----- Extracted material -----

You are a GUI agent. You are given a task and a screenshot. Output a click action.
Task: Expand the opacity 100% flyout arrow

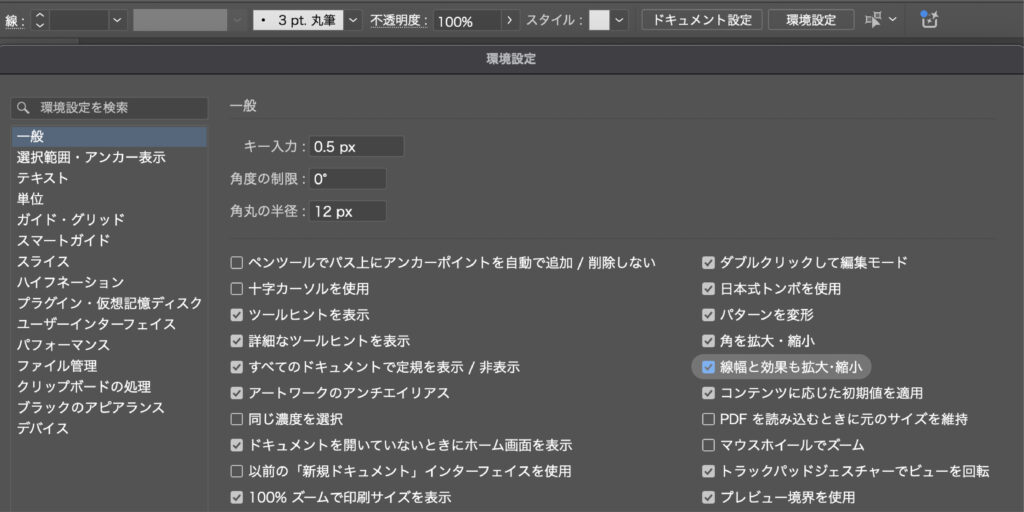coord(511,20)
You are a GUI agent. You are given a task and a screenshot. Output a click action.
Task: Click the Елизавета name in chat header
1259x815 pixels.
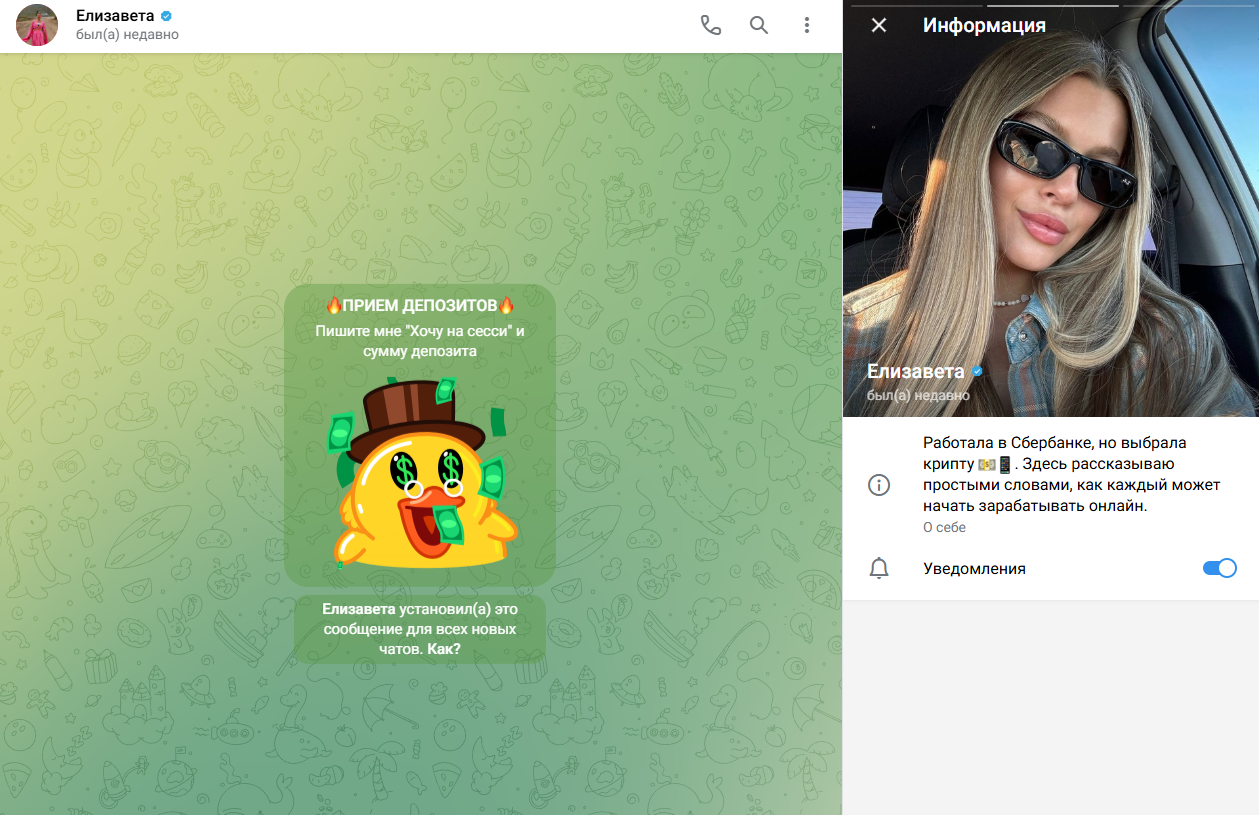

-----

What you return must be the entries above, exactly as they appear, without any pictures.

Reply to the task »
You are a GUI agent. You are given a task and a screenshot. Output a click action.
Task: Expand the opacity 100% flyout arrow

coord(511,20)
You are a GUI agent. You are given a task and a screenshot. Output a click action.
Task: Click the Елизавета name in chat header
1259x815 pixels.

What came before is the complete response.